[Task goal]
Exactly retype the lines of the material from its first line to the line with "May 2008 (52, 1589)", including both.

[Task material]

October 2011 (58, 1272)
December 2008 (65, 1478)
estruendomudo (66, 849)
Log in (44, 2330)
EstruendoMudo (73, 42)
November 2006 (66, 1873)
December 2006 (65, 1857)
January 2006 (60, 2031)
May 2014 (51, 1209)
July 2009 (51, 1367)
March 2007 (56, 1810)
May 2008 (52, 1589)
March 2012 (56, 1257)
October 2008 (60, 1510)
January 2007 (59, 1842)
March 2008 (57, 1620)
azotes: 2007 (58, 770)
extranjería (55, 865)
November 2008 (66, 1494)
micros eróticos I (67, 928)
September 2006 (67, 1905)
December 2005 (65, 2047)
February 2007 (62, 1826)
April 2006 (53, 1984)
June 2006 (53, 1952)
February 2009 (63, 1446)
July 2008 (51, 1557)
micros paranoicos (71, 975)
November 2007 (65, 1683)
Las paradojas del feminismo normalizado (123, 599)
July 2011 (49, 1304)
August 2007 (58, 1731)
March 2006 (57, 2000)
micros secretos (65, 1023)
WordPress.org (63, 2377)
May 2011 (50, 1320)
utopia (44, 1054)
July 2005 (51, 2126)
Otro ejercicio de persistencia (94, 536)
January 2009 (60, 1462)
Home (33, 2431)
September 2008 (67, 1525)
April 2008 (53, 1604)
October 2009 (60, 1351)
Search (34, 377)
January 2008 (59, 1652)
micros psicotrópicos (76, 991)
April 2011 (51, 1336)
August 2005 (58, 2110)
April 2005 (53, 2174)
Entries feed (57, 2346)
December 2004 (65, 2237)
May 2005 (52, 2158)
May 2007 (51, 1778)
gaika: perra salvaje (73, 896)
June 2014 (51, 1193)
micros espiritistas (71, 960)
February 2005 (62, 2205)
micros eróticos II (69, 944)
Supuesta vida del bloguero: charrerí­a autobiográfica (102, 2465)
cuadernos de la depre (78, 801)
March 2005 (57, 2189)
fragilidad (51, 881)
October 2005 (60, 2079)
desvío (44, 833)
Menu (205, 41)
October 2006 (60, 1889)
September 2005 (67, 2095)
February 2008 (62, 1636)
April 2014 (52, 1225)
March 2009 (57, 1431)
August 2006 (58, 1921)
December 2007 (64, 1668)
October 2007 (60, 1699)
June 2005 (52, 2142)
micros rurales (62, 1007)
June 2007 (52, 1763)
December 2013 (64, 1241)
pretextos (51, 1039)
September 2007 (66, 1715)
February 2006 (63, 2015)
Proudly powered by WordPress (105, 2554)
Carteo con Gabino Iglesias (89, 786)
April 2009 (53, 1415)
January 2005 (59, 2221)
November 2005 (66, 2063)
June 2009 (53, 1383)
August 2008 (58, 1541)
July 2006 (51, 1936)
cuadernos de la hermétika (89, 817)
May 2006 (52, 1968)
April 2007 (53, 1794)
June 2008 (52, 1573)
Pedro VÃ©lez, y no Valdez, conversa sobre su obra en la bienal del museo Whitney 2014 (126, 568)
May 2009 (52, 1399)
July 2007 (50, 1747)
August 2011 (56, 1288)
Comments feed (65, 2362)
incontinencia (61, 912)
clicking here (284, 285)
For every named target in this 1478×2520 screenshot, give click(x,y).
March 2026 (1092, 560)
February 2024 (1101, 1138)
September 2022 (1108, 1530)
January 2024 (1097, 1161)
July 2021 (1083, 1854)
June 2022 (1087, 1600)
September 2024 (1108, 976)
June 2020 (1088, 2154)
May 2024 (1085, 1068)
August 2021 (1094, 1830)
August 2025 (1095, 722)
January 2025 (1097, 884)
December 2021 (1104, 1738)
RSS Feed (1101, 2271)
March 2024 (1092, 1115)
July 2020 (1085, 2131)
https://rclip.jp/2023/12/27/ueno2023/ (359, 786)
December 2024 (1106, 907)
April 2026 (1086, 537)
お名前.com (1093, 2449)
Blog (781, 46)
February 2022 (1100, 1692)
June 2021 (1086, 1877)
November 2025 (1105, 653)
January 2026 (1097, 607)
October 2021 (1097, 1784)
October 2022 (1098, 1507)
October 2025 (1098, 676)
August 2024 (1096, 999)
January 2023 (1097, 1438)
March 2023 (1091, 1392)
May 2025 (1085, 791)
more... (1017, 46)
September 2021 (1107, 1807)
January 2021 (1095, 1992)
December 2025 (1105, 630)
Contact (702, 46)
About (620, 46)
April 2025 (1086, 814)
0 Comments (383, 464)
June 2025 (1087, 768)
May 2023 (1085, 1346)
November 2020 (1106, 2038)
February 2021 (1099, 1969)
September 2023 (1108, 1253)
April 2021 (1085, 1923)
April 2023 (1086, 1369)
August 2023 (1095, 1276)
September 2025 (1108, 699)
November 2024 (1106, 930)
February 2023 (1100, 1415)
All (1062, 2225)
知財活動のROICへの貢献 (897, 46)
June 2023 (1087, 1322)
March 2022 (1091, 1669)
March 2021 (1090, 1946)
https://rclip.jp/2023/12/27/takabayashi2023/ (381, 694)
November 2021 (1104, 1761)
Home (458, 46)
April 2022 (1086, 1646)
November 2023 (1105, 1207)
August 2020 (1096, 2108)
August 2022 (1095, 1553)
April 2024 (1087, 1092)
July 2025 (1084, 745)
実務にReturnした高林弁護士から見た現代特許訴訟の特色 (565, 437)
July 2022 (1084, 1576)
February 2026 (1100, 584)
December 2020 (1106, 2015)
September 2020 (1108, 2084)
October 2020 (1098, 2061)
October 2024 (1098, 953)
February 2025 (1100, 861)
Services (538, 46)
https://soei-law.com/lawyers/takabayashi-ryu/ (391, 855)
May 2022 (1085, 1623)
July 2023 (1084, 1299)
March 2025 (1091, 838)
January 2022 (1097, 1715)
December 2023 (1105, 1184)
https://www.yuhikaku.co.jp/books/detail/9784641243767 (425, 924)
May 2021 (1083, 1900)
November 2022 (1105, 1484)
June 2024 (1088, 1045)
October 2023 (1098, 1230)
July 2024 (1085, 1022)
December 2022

[Answer space]
October 2011 (58, 1272)
December 2008 (65, 1478)
estruendomudo (66, 849)
Log in (44, 2330)
EstruendoMudo (73, 42)
November 2006 (66, 1873)
December 2006 (65, 1857)
January 2006 (60, 2031)
May 2014 (51, 1209)
July 2009 (51, 1367)
March 2007 (56, 1810)
May 2008 (52, 1589)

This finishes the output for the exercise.